Sarah Nancy, "Les règles et le plaisir de la voix dans la tragédie en musique", dans Dix-septième siècle, année 2004, volume 2004/2, numéro 223, p. 225-236.

Extrait de l’article

Moderne, classique, baroque : la tragédie en musique, née en 1673 de la collaboration de Lully et Quinault, peut être désignée par chacun de ces adjectifs, ou par tous les trois ensemble, illustrant ainsi la difficulté à rendre compte d’une période ou d’une forme selon une catégorie esthétique.
Chronologiquement – dans un paradoxe qui n’est qu’apparent – la tragédie en musique est d’abord « moderne ». C’est à l’occasion de la querelle d’Alceste que le terme « Modernes » aurait été employé pour la première fois de manière polémique par Charles Perrault. Dans la querelle plus célèbre qui s’ensuit, la tragédie en musique est revendiquée par le parti des Modernes.
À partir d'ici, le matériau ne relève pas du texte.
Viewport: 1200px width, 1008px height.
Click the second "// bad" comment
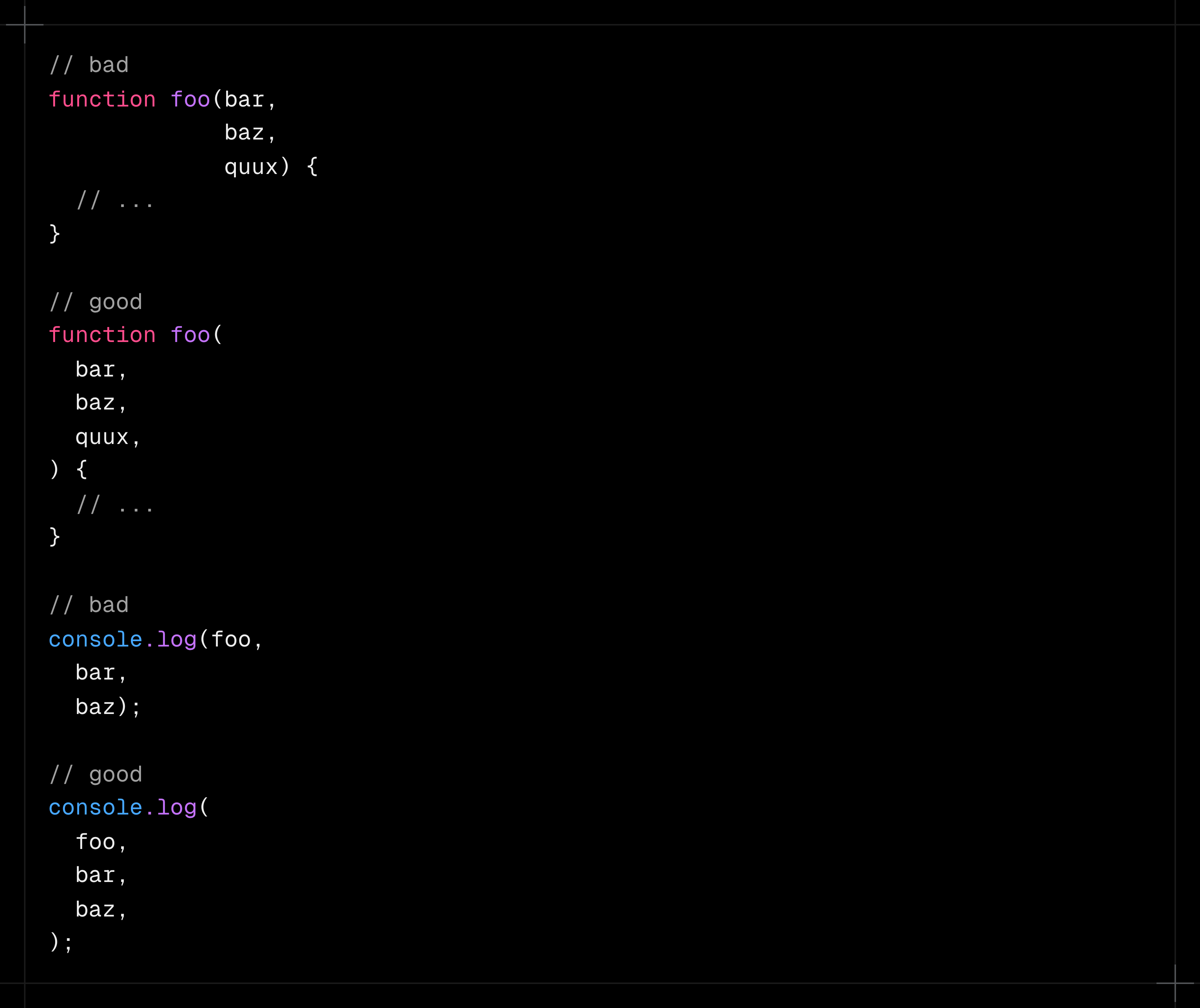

Elle est aussi une forme « classique », bien sûr, académique s’il en est : Lully a obtenu en 1672 le privilège de fonder l’Académie royale de musique ; les prologues célèbrent la réunion des arts en hommage au roi. Voltaire, dans Le Siècle de Louis XIV, place Quinault aux côtés de Corneille, Racine, Molière, Boileau et La Fontaine. Et, après un siècle où la tragédie en musique ne suscite plus d’intérêt, Romain Rolland, qui en reprend l’analyse dans sa recherche des Origines du théâtre en musique moderne, y voit « l’expression parfaite du style de Louis XIV ».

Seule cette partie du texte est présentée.